**Source passage:**
Water soluble zinc copolymer complexes of acrylic acidethylacrylate copolymers are useful in preventing corrosion in aqueous recirculating systems.

Description

INTRODUCTION
In many industrial applications, it is necessary to use aqueous solutions or water for a variety of purposes such as heat transfer systems in which the water is used in heat exchangers, cooling towers, chillers, etc. The water will come in contact with metal surfaces of the system and, when being used in a recirculating system after being exposed to or saturated with air, will have a tendency to corrode the metal surfaces with which it comes in contact. In addition, when utilizing water in a recirculating system, the metal salts which are inherently present in certain types of water such as calcium, magnesium, etc. will tend to deposit out on the surface of the metal to cause a scale. The presence of this scale on the surface of the metal will inhibit the heat transfer capability of the metal and thus reduce the efficiency of the system.
It is important that the deposition of scale and the corrosion of the metal surfaces of the heat transfer equipment be minimized. The minimization of these problems can be accomplished by the addition of corrosion inhibitors to the water. In many instances different types of metals are used in the apparatus including iron in the form of steel, aluminum, copper, etc. Copper is known as an accelerator for the corrosion of iron and therefore any corrosion inhibitor must include a copper chelating component in order to again minimize the corrosion of the metal.
THE INVENTION
The invention is a composition for preventing corrosion and scale in aqueous recirculating systems which comprises an aqueous solution having dispersed therein a water soluble zinc copolymer complex of an acrylic acid and ethylacrylate copolymer. This copolymer contains between 50-90% by weight of acrylic acid and has a molecular weight within the range of 500-10,000. The ratio of copolymer to zinc is within the range of 1:1 to 6:1, with the pH of the aqueous solution of the zinc complex of the copolymer being with the range of 3-4.5. These compositions are used to treat aqueous recirculating systems by adding to the corrosive and/or scale forming water in such systems between 1-20 ppm of the zinc copolymer complex.

**Exercise tasks:**
1. Answer these from the zinc copolymer passage:
(a) Which metal is named as an accelerator for the corrosion of iron?
(b) What is the pH range of the aqueous solution of the zinc complex of the copolymer?
(c) How much of the zinc copolymer complex is added to the water in such systems?
2. Retype the zinc copolymer passage from "Description" up to and including "of the system.".
Rely only on the zinc copolymer passage for what comes next.

**Supplied material:**

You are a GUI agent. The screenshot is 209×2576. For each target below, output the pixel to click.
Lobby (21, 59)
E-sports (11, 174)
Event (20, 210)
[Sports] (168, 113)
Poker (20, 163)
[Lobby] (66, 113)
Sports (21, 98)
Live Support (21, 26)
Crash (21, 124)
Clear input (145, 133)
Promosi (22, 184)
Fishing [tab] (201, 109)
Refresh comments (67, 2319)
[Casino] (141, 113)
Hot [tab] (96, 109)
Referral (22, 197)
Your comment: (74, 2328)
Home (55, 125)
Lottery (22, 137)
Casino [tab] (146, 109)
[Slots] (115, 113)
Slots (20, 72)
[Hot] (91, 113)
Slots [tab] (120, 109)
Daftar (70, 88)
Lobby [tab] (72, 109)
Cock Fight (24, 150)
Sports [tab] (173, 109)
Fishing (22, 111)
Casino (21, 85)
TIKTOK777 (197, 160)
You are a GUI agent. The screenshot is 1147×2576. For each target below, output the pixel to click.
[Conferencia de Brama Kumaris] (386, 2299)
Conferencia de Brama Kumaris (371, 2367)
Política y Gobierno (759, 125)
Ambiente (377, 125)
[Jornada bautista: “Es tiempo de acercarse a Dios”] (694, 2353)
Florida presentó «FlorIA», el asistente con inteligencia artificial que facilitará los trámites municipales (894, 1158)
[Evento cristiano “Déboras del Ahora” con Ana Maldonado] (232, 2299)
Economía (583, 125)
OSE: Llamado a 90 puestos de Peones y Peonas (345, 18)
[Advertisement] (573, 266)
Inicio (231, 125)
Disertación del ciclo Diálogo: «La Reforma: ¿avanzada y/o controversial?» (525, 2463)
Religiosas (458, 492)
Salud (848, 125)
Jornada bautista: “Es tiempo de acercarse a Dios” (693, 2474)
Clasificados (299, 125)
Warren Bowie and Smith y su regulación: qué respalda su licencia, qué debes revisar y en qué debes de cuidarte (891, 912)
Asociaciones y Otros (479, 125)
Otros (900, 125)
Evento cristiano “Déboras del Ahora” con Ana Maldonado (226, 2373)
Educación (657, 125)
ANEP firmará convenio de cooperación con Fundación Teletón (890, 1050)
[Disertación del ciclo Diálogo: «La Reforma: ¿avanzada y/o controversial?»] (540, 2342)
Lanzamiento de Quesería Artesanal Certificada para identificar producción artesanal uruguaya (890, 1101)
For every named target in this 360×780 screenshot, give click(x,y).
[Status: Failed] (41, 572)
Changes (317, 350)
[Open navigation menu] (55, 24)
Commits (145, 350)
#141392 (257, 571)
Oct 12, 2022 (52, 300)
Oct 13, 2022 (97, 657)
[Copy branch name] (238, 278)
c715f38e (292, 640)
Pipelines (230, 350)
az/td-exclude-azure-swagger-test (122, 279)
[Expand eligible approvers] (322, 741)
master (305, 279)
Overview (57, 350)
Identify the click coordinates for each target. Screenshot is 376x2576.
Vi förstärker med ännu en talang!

**Task solutions:**
1.
(a) Copper
(b) 3-4.5
(c) Between 1-20 ppm

2.
Description

INTRODUCTION
In many industrial applications, it is necessary to use aqueous solutions or water for a variety of purposes such as heat transfer systems in which the water is used in heat exchangers, cooling towers, chillers, etc. The water will come in contact with metal surfaces of the system and, when being used in a recirculating system after being exposed to or saturated with air, will have a tendency to corrode the metal surfaces with which it comes in contact. In addition, when utilizing water in a recirculating system, the metal salts which are inherently present in certain types of water such as calcium, magnesium, etc. will tend to deposit out on the surface of the metal to cause a scale. The presence of this scale on the surface of the metal will inhibit the heat transfer capability of the metal and thus reduce the efficiency of the system.